Serious concerns over viewability, brand safety, anti-fraud, transparency of the complex value chain and now ad blocking are all taking their toll.
Fresh from this year's Cannes shindig, a leading industry commentator's view was that it has now been ruined by the combination of clients and tech companies seeking the most global and direct relations they can get with the former.
I find it hard to tell whether this view is just la recherche du temps perdu or something we should be concerned about. But I will offer once again in my po-faced style that some of our industry leaders' endless selfies of jollies do not befit 'business leaders'.
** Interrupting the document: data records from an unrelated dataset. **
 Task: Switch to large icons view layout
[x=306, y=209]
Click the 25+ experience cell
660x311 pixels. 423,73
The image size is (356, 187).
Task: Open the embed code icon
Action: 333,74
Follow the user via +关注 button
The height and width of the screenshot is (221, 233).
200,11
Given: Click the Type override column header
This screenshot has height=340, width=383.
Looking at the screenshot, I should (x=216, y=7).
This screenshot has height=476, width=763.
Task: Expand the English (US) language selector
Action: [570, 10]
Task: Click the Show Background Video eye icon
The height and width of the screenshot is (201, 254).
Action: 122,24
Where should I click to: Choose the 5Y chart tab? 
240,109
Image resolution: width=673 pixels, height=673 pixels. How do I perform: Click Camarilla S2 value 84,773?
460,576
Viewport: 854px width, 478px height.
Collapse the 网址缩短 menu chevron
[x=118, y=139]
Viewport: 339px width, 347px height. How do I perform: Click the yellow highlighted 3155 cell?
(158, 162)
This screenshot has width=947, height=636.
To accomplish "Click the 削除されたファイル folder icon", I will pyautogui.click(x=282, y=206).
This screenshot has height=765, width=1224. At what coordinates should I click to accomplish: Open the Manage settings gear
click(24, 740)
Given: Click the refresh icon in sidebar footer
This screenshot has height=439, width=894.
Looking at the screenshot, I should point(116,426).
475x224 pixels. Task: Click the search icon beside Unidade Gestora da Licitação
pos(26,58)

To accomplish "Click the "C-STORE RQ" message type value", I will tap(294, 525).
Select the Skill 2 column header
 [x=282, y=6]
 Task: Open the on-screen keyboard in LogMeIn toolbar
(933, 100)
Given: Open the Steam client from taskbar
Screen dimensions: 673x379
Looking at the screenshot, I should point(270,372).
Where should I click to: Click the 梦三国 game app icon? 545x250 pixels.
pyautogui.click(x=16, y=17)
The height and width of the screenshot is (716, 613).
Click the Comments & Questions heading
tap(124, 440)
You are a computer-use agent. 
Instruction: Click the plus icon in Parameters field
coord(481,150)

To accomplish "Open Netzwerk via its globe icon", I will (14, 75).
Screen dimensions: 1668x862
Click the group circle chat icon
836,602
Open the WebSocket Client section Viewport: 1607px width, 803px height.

Advertisers' relationships with those who help them craft their communications are also shifting. This is partly because the new always-on crowdsourcable world has disintermediated the value chain. And partly because, just when advertisers need reliable, honest, capable partners to help them navigate an increasingly complicated world, instead they're coming not to trust them so much.
This is not to say that they don't trust the teams who create and place advertising day-to-day. In my experience they do, and I'll venture my personal opinion here - they should.
No, it's month to month and year to year we should be worrying about and that's in the hands of the business managers - and increasingly those who trade the big bulk media deals.
The US advertiser organisation, the ANA (Association of National Advertisers) holds a very well-attended Commercial Issues Conference event for its members (a who's who in corporate America where most marketing decision originates) each spring.
Last year saw the US client world experience a sort of slow-motion damascene conversion as they realised that all was not well in their own backyard. (They'd suspected everything was a bit fishy everywhere else for some time, of course). This year's built on that, with transparency taking such a prominent stance that a joint client-agency task force was set up to try and get to the bottom of things.
Ambitious as it might sound, we should watch how that goes with the keenest interest. There have already been a few murmured calls for a similar initiative in the UK.
And no surprise, business issues from online accountability and transparency to payment terms (yes, those again) are central to these global reviews. There are simply so many local variables on global business that it makes sense to sort out the big issues common to many, if not all, markets.
So these are the underlying reasons. The big question posed earlier in this piece is whether the agencies can actually respond effectively. One major global pitch is a serious undertaking - and cost - for an agency or holding group. Several at once, well...
There are only a small number of networks really capable of handling such accounts and there are only so many top teams within each, almost certainly fewer than the accounts up for grabs. So for the first time in my long recollection, this means that we're going to see tier-two teams pitching for tier-one global business.
Each pitch will be looking for improved value too, begging a really big question: how do agencies that have made an art form of playing value off between their clients extract yet more value above that which they already claim - without going yet further underground?
The sharp-eyed amongst you might spot that I've managed to get this far without referring to the natural tensions between marketing and procurement disciplines. Vigorous, sometimes rather blinkered but undoubtedly focused procurement has a heavy hand in the situation all advertisers and their partners find themselves in today. It won't get them out of it.
The advertisers will need all the help they can get, but from whom? The only answer lies in the small band of professional advisors who sit in the leading national and international advertiser trade associations - yes, like ISBA - and an even smaller band of specialist consultants, many of them also based in London.
So it looks like it could be a busy summer for us too. Cancel all leave?